The board was, however, questioned on growth by New Zealand Shareholders’ Association member Bruce Parkes, who asked when the company was coming back to investors for more money.  

“At this stage, it is business as usual. We expect to expand outward through our cash flow from operations, and have good facilities,” chair Liz Coutts responded.  

Ebos has come back to the market twice since 2009, when it bought major Australian pharmaceutical distributor Symbion, from Hong Kong’s Zuellig Group.  

The latest raise, as reported by BusinessDesk, was structured in a way that disadvantaged retail shareholders.  

Ebos gave the excuse that it had to do the deal that way because Christmas was approaching.  

The shareholders' association said, “as a respected and credible company, NZSA does not believe that Ebos would have had any issue in raising its required capital by means of an entitlement offer, a position not always afforded to other listed entities.” 

However, it said it accepted that the time of year did offer some excuse due to the unavailability of institutional investors. 

Professional position  

And those professional investors love Ebos.  

Craig Investment Partners head of research Stephen Ridgewell describes Ebos as a “best in class operator” that he expects to “deliver above-average growth for the next two decades”. 

Forsyth Barr said the company’s premium share price was “well justified” and Ebos was able to effectively navigate the current backdrop”. 

Has it taken 100 years of trading to get to this position?  

Former chief executive Mark Waller thinks it only took about 35 and, incidentally, that's about the length of time he was at the firm.  

“We’re a company that had revenues of $8 million when I joined and I was really excited about changing the entire business model to allow the wholesale side to prosper and make it customer-centric by sourcing products from all around the world,” he said. 

Waller’s first major acquisition was Symbion, which trebled profits in its first full year after acquisition, touching $92.1m or 62.8 cents a share.  

From there Ebos bought healthcare communications business Zest, pet food business Blackhawk, natural health products company Red Seal, vet business Therapon and entered the medical device sector with the purchase of LMT Medical Systems, which produces diagnostic imaging equipment. 

Waller stepped down as chair officially in 2019 but is still close to the company.  


“It’s a bit of a Wayne Brown thing. If you’ve got a whole lot of people who are passengers or don’t like it, then they need to get out of the way. I tried to run it like it was my company, rather than a committee-type approach. It was my baby.” Waller said.  

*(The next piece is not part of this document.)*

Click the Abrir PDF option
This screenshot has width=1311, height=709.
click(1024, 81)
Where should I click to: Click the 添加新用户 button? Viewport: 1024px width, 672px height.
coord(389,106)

“I should have been more bullish more quickly, and the reason I say that is that if you look at say Warren Buffett, he tends to invest in businesses where the person running it is independently wealthy, so they are not doing it because they need money, so they make better decisions.” 

Since Waller, Patrick Davies has been chief executive and now Cullity is in the hot seat. He's been chief executive since 2018.  

“I was particularly pleased when John took over,” Waller added, saying Cullity had “entrepreneurial flair”. 

Cullity’s latest big deal was paying $1b for LifeHealthcare, which gives Ebos a major Singapore outpost.  

“We are certainly looking for more opportunities in Southeast Asia,” he said, adding that he thinks other parts of the business could be successful in Southeast Asia. "We’ve got to go through that evaluation over time.” 

“We’ve got that foothold, we want to show investors and demonstrate [LifeHealthcare] has been a good acquisition and get their confidence,” he added.